EXERCISE BRIEF ▸
Replace every "Where should I click to" with "Which spot should I click to" in the rows below and write them out again, changing nothing else.

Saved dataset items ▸
* START *
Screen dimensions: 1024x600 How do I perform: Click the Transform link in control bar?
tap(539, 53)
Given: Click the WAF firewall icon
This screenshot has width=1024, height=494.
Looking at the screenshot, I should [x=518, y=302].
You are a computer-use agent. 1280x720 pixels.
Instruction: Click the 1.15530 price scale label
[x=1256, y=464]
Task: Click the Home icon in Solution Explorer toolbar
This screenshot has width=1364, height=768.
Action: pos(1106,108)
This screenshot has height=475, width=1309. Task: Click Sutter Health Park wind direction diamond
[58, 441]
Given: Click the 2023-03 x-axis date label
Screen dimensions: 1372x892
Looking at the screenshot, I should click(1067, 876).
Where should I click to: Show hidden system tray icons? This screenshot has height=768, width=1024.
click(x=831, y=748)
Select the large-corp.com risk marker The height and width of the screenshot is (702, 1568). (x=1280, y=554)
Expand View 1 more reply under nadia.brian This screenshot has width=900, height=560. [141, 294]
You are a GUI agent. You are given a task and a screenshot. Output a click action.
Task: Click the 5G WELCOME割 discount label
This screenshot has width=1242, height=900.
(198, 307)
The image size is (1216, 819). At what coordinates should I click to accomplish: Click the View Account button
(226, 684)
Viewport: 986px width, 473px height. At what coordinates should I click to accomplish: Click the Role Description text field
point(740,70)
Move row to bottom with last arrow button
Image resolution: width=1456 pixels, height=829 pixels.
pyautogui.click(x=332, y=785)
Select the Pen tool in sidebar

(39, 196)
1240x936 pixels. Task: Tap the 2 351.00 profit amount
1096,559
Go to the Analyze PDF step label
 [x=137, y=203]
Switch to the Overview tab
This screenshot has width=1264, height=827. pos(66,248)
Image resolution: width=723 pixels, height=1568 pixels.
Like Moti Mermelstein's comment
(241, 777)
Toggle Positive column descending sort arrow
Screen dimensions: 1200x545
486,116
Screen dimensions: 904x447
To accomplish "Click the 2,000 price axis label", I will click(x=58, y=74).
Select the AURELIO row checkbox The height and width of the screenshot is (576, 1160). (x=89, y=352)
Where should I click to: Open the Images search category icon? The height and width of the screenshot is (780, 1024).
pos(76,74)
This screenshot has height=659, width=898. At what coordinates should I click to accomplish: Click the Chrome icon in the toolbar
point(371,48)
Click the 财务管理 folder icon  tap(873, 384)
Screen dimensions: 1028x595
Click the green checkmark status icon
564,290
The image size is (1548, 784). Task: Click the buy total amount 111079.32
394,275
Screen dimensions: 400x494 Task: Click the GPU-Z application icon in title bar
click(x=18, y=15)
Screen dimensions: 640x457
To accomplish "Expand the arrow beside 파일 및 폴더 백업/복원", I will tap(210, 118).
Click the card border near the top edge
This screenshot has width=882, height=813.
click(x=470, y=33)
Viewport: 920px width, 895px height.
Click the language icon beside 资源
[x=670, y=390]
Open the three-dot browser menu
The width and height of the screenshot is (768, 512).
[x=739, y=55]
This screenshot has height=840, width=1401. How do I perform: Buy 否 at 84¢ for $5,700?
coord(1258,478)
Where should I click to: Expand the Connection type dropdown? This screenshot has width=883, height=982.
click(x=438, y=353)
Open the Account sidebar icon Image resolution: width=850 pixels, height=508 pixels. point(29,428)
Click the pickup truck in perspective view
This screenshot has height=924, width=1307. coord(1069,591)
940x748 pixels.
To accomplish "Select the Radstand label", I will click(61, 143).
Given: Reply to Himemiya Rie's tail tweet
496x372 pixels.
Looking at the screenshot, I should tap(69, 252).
* END *
OUTPUT BELOW ▸
Screen dimensions: 1024x600 How do I perform: Click the Transform link in control bar?
tap(539, 53)
Given: Click the WAF firewall icon
This screenshot has width=1024, height=494.
Looking at the screenshot, I should [x=518, y=302].
You are a computer-use agent. 1280x720 pixels.
Instruction: Click the 1.15530 price scale label
[x=1256, y=464]
Task: Click the Home icon in Solution Explorer toolbar
This screenshot has width=1364, height=768.
Action: pos(1106,108)
This screenshot has height=475, width=1309. Task: Click Sutter Health Park wind direction diamond
[58, 441]
Given: Click the 2023-03 x-axis date label
Screen dimensions: 1372x892
Looking at the screenshot, I should click(1067, 876).
Which spot should I click to: Show hidden system tray icons? This screenshot has height=768, width=1024.
click(x=831, y=748)
Select the large-corp.com risk marker The height and width of the screenshot is (702, 1568). (x=1280, y=554)
Expand View 1 more reply under nadia.brian This screenshot has width=900, height=560. [141, 294]
You are a GUI agent. You are given a task and a screenshot. Output a click action.
Task: Click the 5G WELCOME割 discount label
This screenshot has width=1242, height=900.
(198, 307)
The image size is (1216, 819). At what coordinates should I click to accomplish: Click the View Account button
(226, 684)
Viewport: 986px width, 473px height. At what coordinates should I click to accomplish: Click the Role Description text field
point(740,70)
Move row to bottom with last arrow button
Image resolution: width=1456 pixels, height=829 pixels.
pyautogui.click(x=332, y=785)
Select the Pen tool in sidebar

(39, 196)
1240x936 pixels. Task: Tap the 2 351.00 profit amount
1096,559
Go to the Analyze PDF step label
 [x=137, y=203]
Switch to the Overview tab
This screenshot has width=1264, height=827. pos(66,248)
Image resolution: width=723 pixels, height=1568 pixels.
Like Moti Mermelstein's comment
(241, 777)
Toggle Positive column descending sort arrow
Screen dimensions: 1200x545
486,116
Screen dimensions: 904x447
To accomplish "Click the 2,000 price axis label", I will click(x=58, y=74).
Select the AURELIO row checkbox The height and width of the screenshot is (576, 1160). (x=89, y=352)
Which spot should I click to: Open the Images search category icon? The height and width of the screenshot is (780, 1024).
pos(76,74)
This screenshot has height=659, width=898. At what coordinates should I click to accomplish: Click the Chrome icon in the toolbar
point(371,48)
Click the 财务管理 folder icon  tap(873, 384)
Screen dimensions: 1028x595
Click the green checkmark status icon
564,290
The image size is (1548, 784). Task: Click the buy total amount 111079.32
394,275
Screen dimensions: 400x494 Task: Click the GPU-Z application icon in title bar
click(x=18, y=15)
Screen dimensions: 640x457
To accomplish "Expand the arrow beside 파일 및 폴더 백업/복원", I will tap(210, 118).
Click the card border near the top edge
This screenshot has width=882, height=813.
click(x=470, y=33)
Viewport: 920px width, 895px height.
Click the language icon beside 资源
[x=670, y=390]
Open the three-dot browser menu
The width and height of the screenshot is (768, 512).
[x=739, y=55]
This screenshot has height=840, width=1401. How do I perform: Buy 否 at 84¢ for $5,700?
coord(1258,478)
Which spot should I click to: Expand the Connection type dropdown? This screenshot has width=883, height=982.
click(x=438, y=353)
Open the Account sidebar icon Image resolution: width=850 pixels, height=508 pixels. point(29,428)
Click the pickup truck in perspective view
This screenshot has height=924, width=1307. coord(1069,591)
940x748 pixels.
To accomplish "Select the Radstand label", I will click(61, 143).
Given: Reply to Himemiya Rie's tail tweet
496x372 pixels.
Looking at the screenshot, I should tap(69, 252).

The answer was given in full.